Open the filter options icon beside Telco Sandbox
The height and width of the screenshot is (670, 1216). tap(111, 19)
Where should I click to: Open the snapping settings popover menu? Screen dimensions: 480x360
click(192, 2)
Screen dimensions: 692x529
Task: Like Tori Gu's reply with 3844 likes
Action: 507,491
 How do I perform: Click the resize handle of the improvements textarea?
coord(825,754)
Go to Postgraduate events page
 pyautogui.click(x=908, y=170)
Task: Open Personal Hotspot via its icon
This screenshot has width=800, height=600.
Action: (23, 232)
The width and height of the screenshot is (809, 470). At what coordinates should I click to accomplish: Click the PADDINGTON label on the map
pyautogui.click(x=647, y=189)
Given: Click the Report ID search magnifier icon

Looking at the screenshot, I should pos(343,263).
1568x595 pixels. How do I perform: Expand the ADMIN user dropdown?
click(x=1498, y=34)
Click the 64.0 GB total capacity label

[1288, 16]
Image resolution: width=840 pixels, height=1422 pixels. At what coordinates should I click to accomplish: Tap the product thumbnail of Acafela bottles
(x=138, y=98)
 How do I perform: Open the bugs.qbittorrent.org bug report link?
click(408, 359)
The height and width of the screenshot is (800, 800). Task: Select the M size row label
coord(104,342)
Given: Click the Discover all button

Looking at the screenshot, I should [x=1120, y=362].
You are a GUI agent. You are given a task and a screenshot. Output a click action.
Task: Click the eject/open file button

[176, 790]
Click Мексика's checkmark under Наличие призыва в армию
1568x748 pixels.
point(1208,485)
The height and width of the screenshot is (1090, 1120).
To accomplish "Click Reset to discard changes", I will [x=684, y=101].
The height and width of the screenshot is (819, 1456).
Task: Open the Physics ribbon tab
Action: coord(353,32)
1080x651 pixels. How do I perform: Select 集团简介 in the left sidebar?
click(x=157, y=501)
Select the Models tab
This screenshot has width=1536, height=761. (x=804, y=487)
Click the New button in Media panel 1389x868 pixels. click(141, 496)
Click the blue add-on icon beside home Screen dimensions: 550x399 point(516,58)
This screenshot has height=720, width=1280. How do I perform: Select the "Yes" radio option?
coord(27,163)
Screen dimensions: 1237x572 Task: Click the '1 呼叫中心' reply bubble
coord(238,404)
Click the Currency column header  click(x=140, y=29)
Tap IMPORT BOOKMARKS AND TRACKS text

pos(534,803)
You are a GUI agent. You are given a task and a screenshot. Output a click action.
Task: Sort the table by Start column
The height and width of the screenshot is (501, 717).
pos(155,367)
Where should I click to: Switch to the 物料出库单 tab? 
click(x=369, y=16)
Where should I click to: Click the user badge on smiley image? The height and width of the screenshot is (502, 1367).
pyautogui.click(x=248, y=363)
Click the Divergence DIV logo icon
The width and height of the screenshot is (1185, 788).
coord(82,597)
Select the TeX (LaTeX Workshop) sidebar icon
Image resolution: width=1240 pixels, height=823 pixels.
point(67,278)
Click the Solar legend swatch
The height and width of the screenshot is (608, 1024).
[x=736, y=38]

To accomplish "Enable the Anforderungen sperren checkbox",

* _Required work_
The required output is the stretch of entries above from the line containing "The height and width of the screenshot is (501, 717)." through the line containing "Click the Solar legend swatch", reproduced exactly.

* _Task answer_
The height and width of the screenshot is (501, 717).
pos(155,367)
Where should I click to: Switch to the 物料出库单 tab? 
click(x=369, y=16)
Where should I click to: Click the user badge on smiley image? The height and width of the screenshot is (502, 1367).
pyautogui.click(x=248, y=363)
Click the Divergence DIV logo icon
The width and height of the screenshot is (1185, 788).
coord(82,597)
Select the TeX (LaTeX Workshop) sidebar icon
Image resolution: width=1240 pixels, height=823 pixels.
point(67,278)
Click the Solar legend swatch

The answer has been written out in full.